Greedflation and its counter arguments: how consumers ultimately decide prices Premium
The Hindu
Why greedflation is not a sound theory as corporates cannot make up prices for their products at will
Greedflation refers to price inflation caused by corporate greed for high profits. Progressives in the United States have accused corporate greed as a major reason for the historically high price inflation in the U.S. since the pandemic. The proponents of the idea of greedflation argue that corporate profit margins have risen significantly since the pandemic even though the larger economy has struggled and that this has contributed to high inflation. They contend that the U.S. corporations have allegedly increased the prices of their goods by more than what was necessary to compensate for higher input costs caused by supply-chain bottlenecks.
Proponents of the greedflation theory of inflation see this as a sign of increased market dominance by corporations, and have called for efforts to rein in market power of large corporations and some have even advocated for a ban on price hikes to prevent “profiteering”.
Many economists, however, have questioned the validity of the argument that corporate thirst for higher profits is the cause behind inflation. They see greedflation as a political narrative built around the issue of inflation rather than as a serious economic explanation of high inflation since the pandemic.

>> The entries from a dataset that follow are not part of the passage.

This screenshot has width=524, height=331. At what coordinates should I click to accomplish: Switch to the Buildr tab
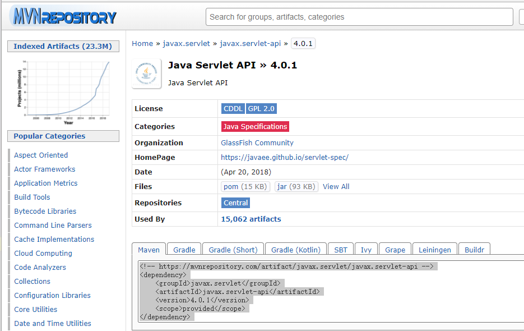(x=474, y=250)
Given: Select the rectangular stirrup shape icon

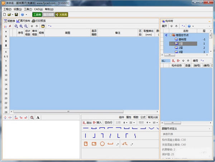Looking at the screenshot, I should tap(94, 144).
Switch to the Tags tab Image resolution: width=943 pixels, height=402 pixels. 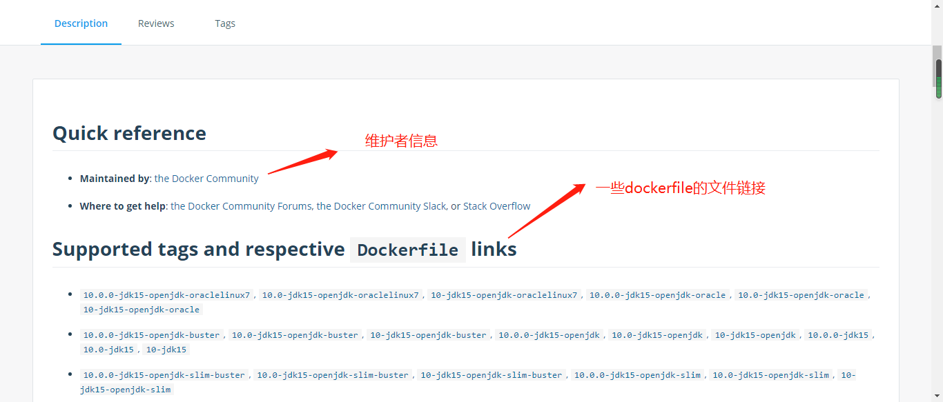pos(225,23)
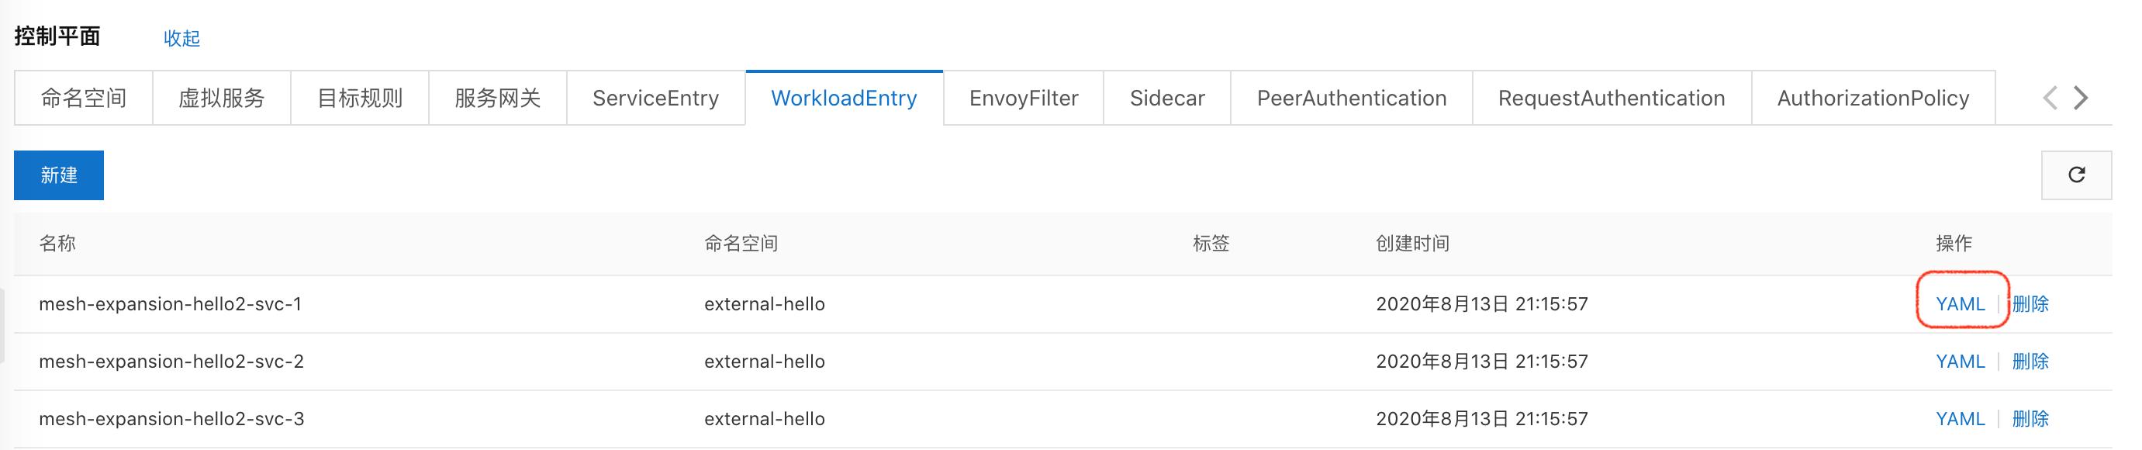The width and height of the screenshot is (2142, 450).
Task: Switch to the Sidecar tab
Action: tap(1167, 98)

Economists who disagree with the greedflation narrative argue that businesses, whether they are large corporations or small companies, cannot arbitrarily set prices as many people seem to erroneously believe. Businesses set prices for their products based on what consumers would be willing to pay for these products. In other words, businesses cannot force consumers to pay a certain price for their goods; they can only try to gauge the maximum price that consumers would be willing to pay and set prices accordingly in order to maximise their profits. If a business sets the price of its product too high, this would cause its goods to go unsold and the business would have no choice but to lower the price of its product to clear its unsold stock.
In short, while businesses have the freedom to raise or lower the prices of their products, it is ultimately consumers who determine the price of any product in the market. So be the case, it may not be sound to argue that corporate greed is behind the rise in inflation.
Moreover, inflation refers to a general rise in the price level (meaning a widespread rise in the prices of goods and services across the broader economy) rather than in the prices of individual goods and services. The only way corporations can influence the overall price level is by reducing the supply of goods and services. There is, however, no evidence to suggest that there has been a deliberate reduction in the output of U.S. corporations recently. Even if corporations cut down their output, the drop in output is likely to be temporary as other suppliers would rush to meet the demand.
It is thus extremely unlikely that U.S. corporations caused prices to rise across the board in recent years by somehow adversely influencing the aggregate supply of goods.